Thereafter on misty nights, Joe's headless ghost appeared at Maco, a lantern in its hand.  Anyone standing at the trestle first saw an indistinct flicker moving up and down, back and forth.  Then the beam swiftly moved forward, growing brighter and brighter as it neared the trestle.  About fifty feet away it burst into a brilliant, burning radiance.  After that, it dimmed, backed away down the track, and disappeared.

It was Joe with his lantern, of course.  But what was he doing?   Was he looking for his head?  Or was he trying to signal an approaching train?

In 1889 President Grover Cleveland, on a political campaign, saw the mysterious light, as have hundreds of people throughout the years.  But in 1977 when the railroad tracks were removed and the swamp reclaimed his haunting grounds, Joe seems to have lost interest in Maco.  At least, he has not been seen there lately.


Specter at the Gold Mine

During the Carolina gold rush of the 1830s and 1840s, a miserly old codger called Skinflint McIntosh owned a rich vein in southern Cabarrus County.  So tightfisted was he that he wouldn't pay adequate wages to the miners to dig for the gold, nor would he provide sufficient safety measures to prevent accidents in his mine.   The vein of gold was 450 feet down a narrow shaft.

One of the best workers in the district was Joe McGee, whom Skinflint kept trying to hire.  "If I got killed down there," said Joe, "would you pay my wife Jennie $1,000?"  "Joe," Skinflint shouted, "I'd pay her $2,000."  And so it was that Joe gave up his other job and went to work for Skinflint.

One cold, drizzly night, when Joe didn't come home at the usual hour, Jennie became worried.  Finally she persuaded Joe's friend Shaun to gather up a few men and look for Joe in the mine.  They search the deep hole but found nothing.  After several weeks Jennie asked Skinflint for her money.  "Oh, no," said Skinflint, "Joe's just gone off somewhere."  And he didn't pay her.

Soon after, on another bitter night, a loud knock came on Shaun's door.  Opening it, he was startled by a ghostly white specter who spoke with the voice of his friend Joe and told Shaun to go to the mine that very night; it told him to dig a certain spot where the green timbers had given away and caused a cave-in.  It asked if Skinflint had paid Jennie, and when Shaun said no, the specter wailed, "I'll haunt that mine of his forever."

McGee's body was found exactly where the specter said.  Skinflint paid up, but only when threatened by Joe's old friends.  Word spread about the haunted mine, and no one would work for McIntosh.  All of this happened 150 years ago but the gold is still in the mine--as is the specter of Joe McGee.


The Ship of Fire

On a certain evening every year, at the mouth of the wide Neuse River, a large bright object speeds into view.  It looks like a sailing ship being destroyed by fire, its deck and masts in blazing outline.  The apparition disappears, then reappears, then again disappears for another year.  It burns furiously but is not consumed.

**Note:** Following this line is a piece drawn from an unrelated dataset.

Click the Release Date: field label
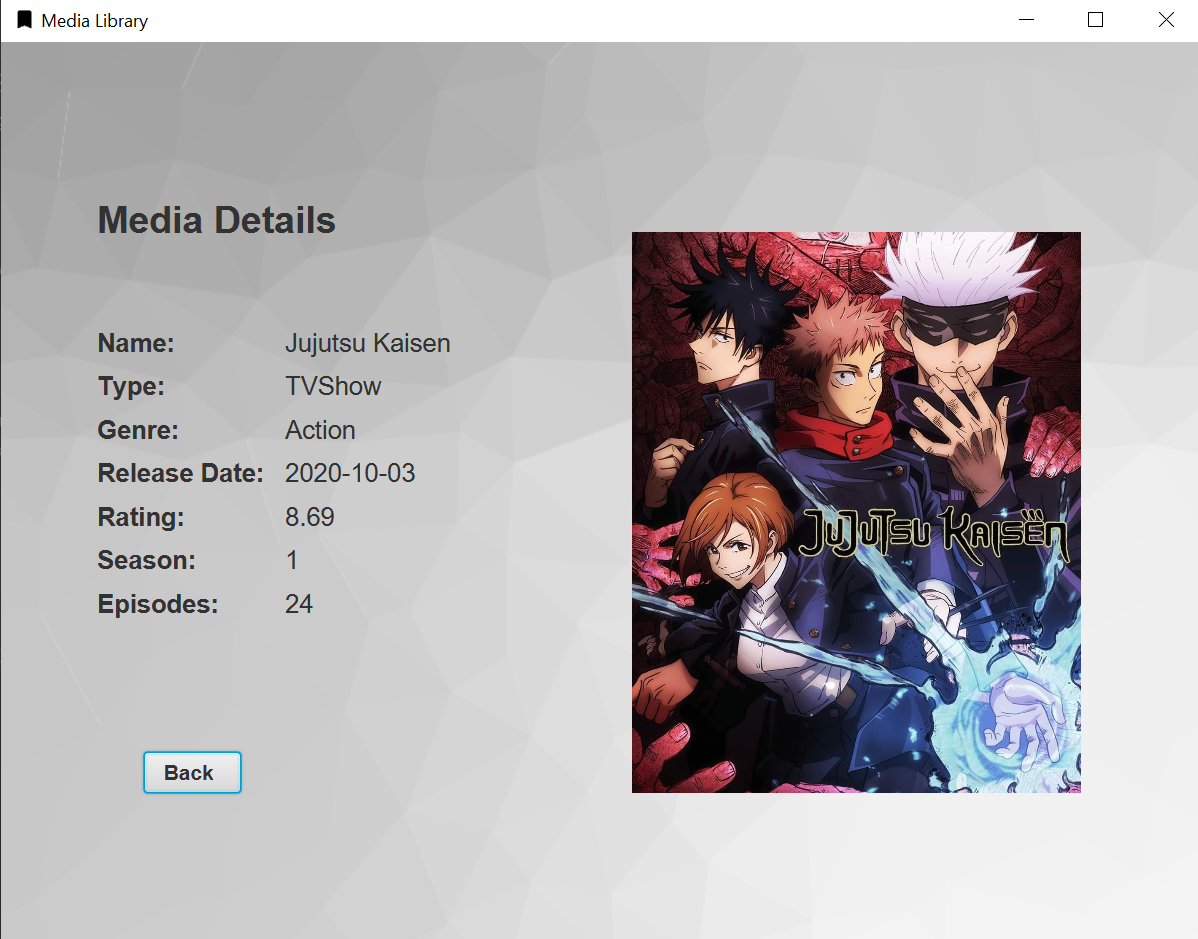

It is the ship of the Palatines.  The Palatines were a group of German Protestants who left England in 1710 to settle New Bern.  As the vessel crossed the Atlantic, the prosperous Palatines, pretending to be poor, hid their gold coins and silver dishes from the eyes of the ship's sinister captain and crew.  When the Palatines caught sight of the shore which they believed to be their future home, so excited were they that up from the hold and out from hiding places came all their belongings in preparation for landing.  Unwisely displayed on the deck was their precious wealth, all of it in full view of the corrupt captain and his first mate.

Quickly the captain formed a plan.  He announced to the passengers than no landing could be made until the morrow.  The disappointed Palatines once more hid their valuables and lay down to a sound sleep in anticipation of soon landing at their destination.  When all was quiet, the captain gathered his crew together and revealed to them his plan.  They would murder every Palatine aboard--the young and the old, the women and children as well as the men--then gather together the gold and silver, set afire the ship filled with its dead, and escape in the lifeboats.

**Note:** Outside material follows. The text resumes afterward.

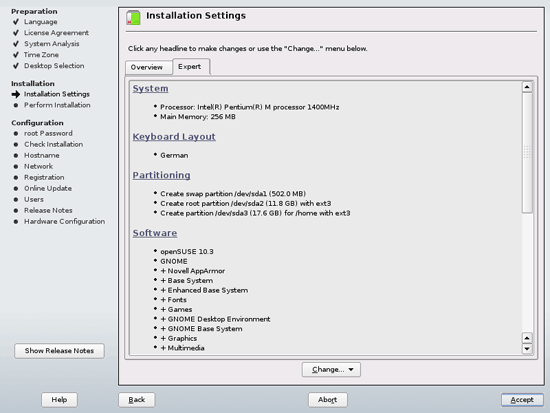The image size is (550, 413).
Task: Open the Partitioning headline link
Action: [161, 175]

The strike was sudden.  Many Palatines were knifed before they awoke and in a very few moments every one of them was dead.  As planned, the ship was set afire, and the murderers pushed off in the small boats.  From a distance they looked back at the ship.  It burned brighter and brighter, the brilliant blaze of the fire shooting into the air, but the vessel did not sink into the water.  And then the thing began to move.

"It continued to burn all night," according to an old account, "--speeding on with the wind,--now passing out from sight, and anon, visible, flaming forever, back again, on the very spot where the crime had been committed.  With the dawn of day, it had ceased to burn,--but there it stood, erect as ever, with the spars, sails, masts, unconsumed,--everything in place, but everything blackened, charred."   At sundown the flames leaped up again--"a ship on fire that would not burn!"

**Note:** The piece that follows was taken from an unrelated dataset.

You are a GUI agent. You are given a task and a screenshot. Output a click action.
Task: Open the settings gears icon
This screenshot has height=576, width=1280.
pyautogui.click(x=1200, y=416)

The frightened murderers could bear no more.  They abandoned their boats on the bank of the river and fled into the forest.  There they and their descendants lived on their "ill-gotten spoils."  To this day the crime has not been avenged, and so every year on a certain evening the burning ship appears off New Bern, and so it will continue to appear till the blood of the Palatines has been paid for in kind.

The following stories all come from North Carolina Legends by Richard Walser. This book is available from:
Historical Publications Section
Division of Archives and History
109 E. Jones Street
Raleigh, NC 27601-2816
919-733-7442.

We greatly appreciate their generosity in allowing us to reprint these stories.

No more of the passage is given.